The FCC’s reclassification vote essentially codifies and preserves Net neutrality under more stringent governmental guidelines than Title I classification of the Telecommunications Act could provide, says Columbia University Law School professor Tim Wu, who coined the term “Net neutrality” in a 2003 research paper.
Wu makes no secret of his support for broadband reclassification as a means of preserving the Internet as a forum for “experimenters and entrepreneurs.” One of the problems with tiered content prioritization is that “start-ups, nonprofits and many other organizations—Wikipedia, for example—that use the Internet do not have the deep pockets of, say, Fox News or NBC to spend on enhanced access to their content,” Wu adds.
A common argument from those opposing the FCC’s invocation of Title II is that increased government regulation will discourage ISPs from investing in their networks. This rhetoric eased a bit in recent days as ISPs and reclassification opponents prepared themselves for the inevitable outcome of Thursday’s vote. Put another way, “their bluff has been called,” Wu says. ISPs have been operating under an existing system of Net neutrality for years, yet they’re still investing in their networks and still making a lot of money, he adds. “They’ve been more or less cooperating with Net neutrality already, and it’s been lucrative for them.”
The FCC’s Open Internet Order—which was approved Thursday but has not yet been released to the public—also gives the agency the ability to address any “questionable” ISP behavior regarding consumer access to online content, although the FCC did not specify how it might do this. In addition, ISPs with more than 100,000 subscribers must now disclose their promotional rates, fees and surcharges as well as data caps. ISPs will also have to disclose packet loss—when data does not reach its intended destination—as a measure of network performance.
The order does not subject broadband providers to utility-style regulation, which includes rate regulation, tariffs and last-mile unbundling, according to Wheeler. Nor do these providers need to contribute to the phone companies’ Universal Service Fund or charge their customers a local and state Internet tax.

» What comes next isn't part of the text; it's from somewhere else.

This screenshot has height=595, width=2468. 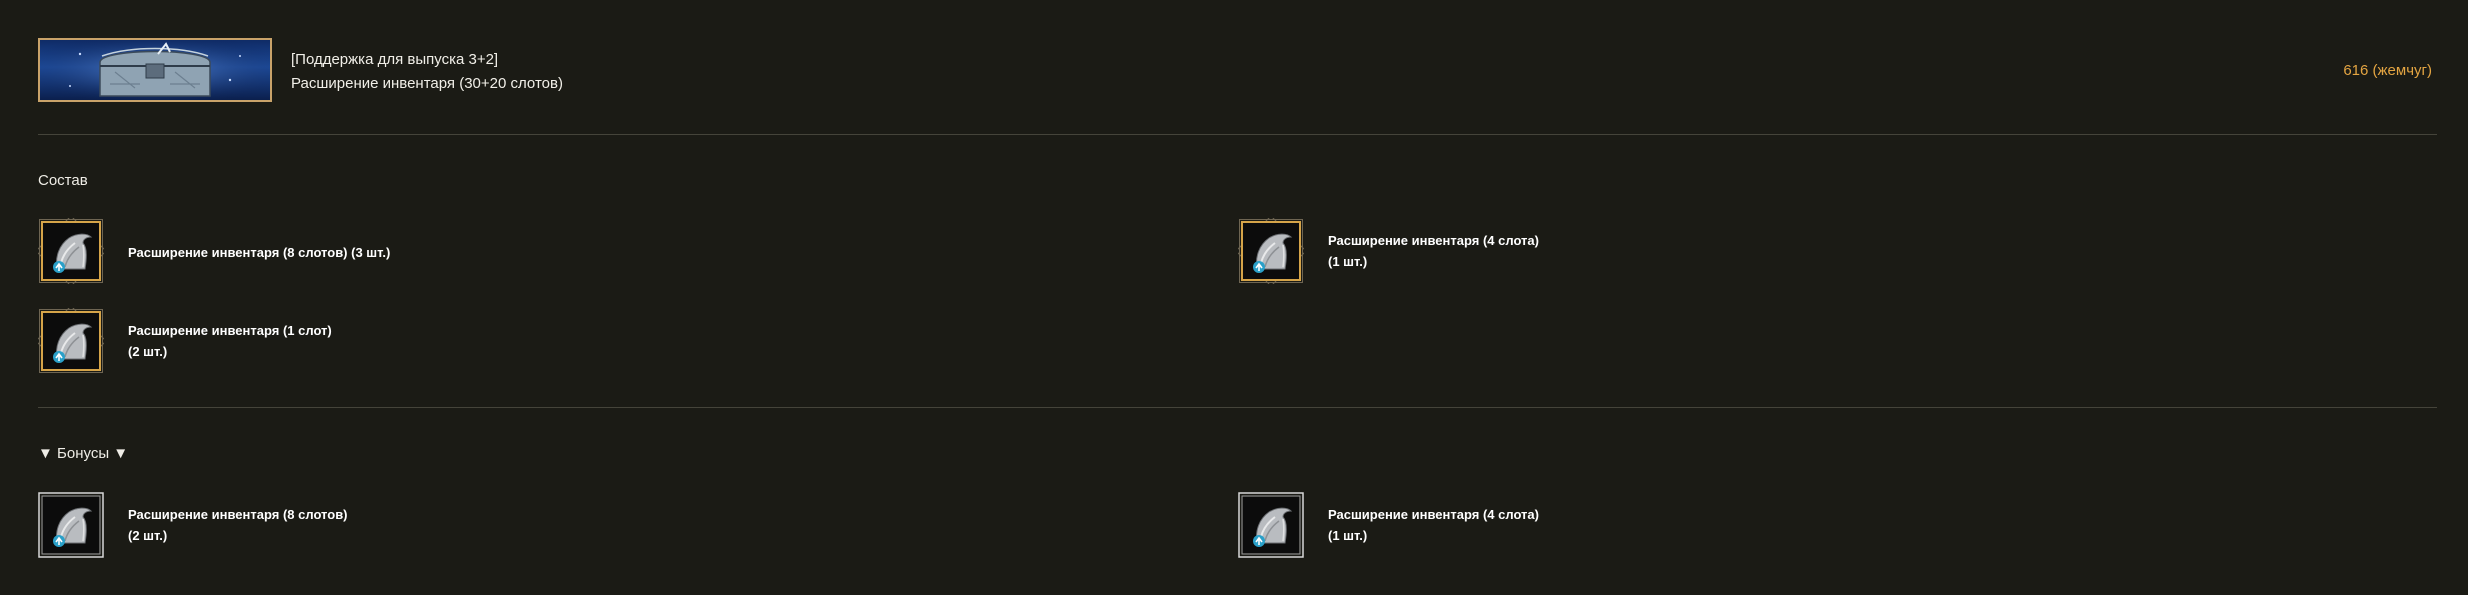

Before casting his dissenting vote, FCC Commissioner Ajit Pai reiterated his position that a “free Internet” is one whose development is dictated by the free market and predicted that Title II reclassification would lead to slower, more expensive Internet service. Pai and fellow dissenting commissioner Michael O’Reilly also criticized the FCC for pushing the reclassification vote at the behest of Obama rather than making the decision independently. Both commissioners called the Open Internet Order an attempt by the FCC to regulate prices as well as an unfair burden to small ISPs, despite Wheeler’s claims to the contrary.
The fundamental issue is whether the FCC should be putting itself in a position to regulate the Internet, Speta says. Even if Wheeler says that his FCC will not enforce its authority to regulate charges, practices or classifications, there are no assurances that a future FCC will follow those same rules. “It is a very high-stakes matter, so it’s not surprising the vote played out this way,” Speta adds.